Damn that was a depressing post...

I know a number of people who still have their 12" LPs but the problem
is not the the space and and prep that keep them from being commonly played
but the degrading of the media as it's played.  Most of the LP collections
my friends have are only going to be played once or twice more, on a
REALLY good system, to be recorded to a digital media.  This will preserve
the music in a playable state, and let them keep good conditioned LP's for
archive and historys sake :-)

ATRAC may not be doomed, and MP3 won't be the final word in audio compression.
ATRAC has changed quite a bit since it's first introduction, but the change
was to improve it to make each version better.  As long as the future hold
decoders to play pre-existing MDs, the MiniDisc could have a great future.
Idealy being able to change the compression techniques based on the type
of recording you're doing. 

I can't see the portalbe harddrives taking off too well, since the format
was never designed for portalbe use. Look at the history of portable harddrives
in the computer market.  They are NOT rugged.  This alone is where MD has
a major advantage...

There is a happy medium, but I have a bad feeling it's gonna be a long
time before manufactures recongize that...

-Jeffrey



--
The day MS makes something that doesn't suck
will be the day they start making vacuum cleaners. 

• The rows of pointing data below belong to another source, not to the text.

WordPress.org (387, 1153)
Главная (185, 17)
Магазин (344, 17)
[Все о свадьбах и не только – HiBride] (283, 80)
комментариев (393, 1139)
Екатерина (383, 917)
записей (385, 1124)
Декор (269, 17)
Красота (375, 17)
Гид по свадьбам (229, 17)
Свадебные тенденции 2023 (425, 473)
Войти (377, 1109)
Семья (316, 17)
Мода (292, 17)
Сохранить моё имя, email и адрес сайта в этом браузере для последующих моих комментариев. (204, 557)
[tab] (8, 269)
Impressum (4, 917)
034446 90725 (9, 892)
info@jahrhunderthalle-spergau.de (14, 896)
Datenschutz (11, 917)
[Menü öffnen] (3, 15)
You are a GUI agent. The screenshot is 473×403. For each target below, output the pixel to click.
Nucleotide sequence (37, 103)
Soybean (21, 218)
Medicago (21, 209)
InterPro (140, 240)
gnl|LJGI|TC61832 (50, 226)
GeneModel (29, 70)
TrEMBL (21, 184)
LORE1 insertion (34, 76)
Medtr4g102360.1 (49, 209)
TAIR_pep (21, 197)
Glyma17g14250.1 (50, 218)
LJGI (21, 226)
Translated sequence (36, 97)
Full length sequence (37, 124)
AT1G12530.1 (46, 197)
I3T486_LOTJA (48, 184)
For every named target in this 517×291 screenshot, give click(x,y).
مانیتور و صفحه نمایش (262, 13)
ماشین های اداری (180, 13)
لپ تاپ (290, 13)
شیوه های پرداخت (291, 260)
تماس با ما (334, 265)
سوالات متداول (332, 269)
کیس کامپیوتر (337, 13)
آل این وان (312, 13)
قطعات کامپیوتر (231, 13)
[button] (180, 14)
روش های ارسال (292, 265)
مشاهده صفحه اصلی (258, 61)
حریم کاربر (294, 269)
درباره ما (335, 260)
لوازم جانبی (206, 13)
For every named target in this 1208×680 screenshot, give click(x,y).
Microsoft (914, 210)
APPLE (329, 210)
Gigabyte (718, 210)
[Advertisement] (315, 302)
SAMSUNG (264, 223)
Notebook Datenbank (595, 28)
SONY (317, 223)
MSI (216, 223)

On Sun, 23 Jan 2000, Romain Kang wrote:

> 
> Let's consider the two essential aspects of MD as we know it today: 
> ATRAC encoding and the 2.5" MO storage medium.
> 
> Regarding ATRAC:  I claim that ATRAC is doomed.  Do most people give 
> that much primacy to sound quality?  I think not.  The convenience of a
> medium wins out time and again.  Even vinyl LP bigots I know have sold
> their collections because they don't want to deal with the space and
> time it takes to store, prep, and play the LPs.
> 
> Regarding the 2.5" medium:  As others have pointed out, MD as a storage
> medium has real advantages over RAM devices.  The next challenger, I
> think, is hard disk storage.  Right now, you can find $100 drives that
> can hold about 10GB (~$10/GB) and they aren't nearly as rugged as
> MD media.  At some point, though, there will be be something that will
> be resilient, have the access speed of hard disk, be compact as MD,
> and cost $1/GB or less.  When this happens, the MD medium will be as
> desirable as 3.5" floppies are today.
> 
> Taken together, MD/ATRAC won't just go the way of LPs and 12 inch laser
> discs.  It will suffer the utter oblivion of 8-track tapes, because
> other technologies will be able to sound better and take less space.
> (But you may still have to pry my cold, dead fingers from my two MD
> portables and home deck).
> 
> Romain Kang             Siemens Info/Comm Products, San Jose R&D
> [EMAIL PROTECTED]  formerly Pyramid Technology Corporation
> 
> Disclaimer: I represent myself alone, except where otherwise indicated.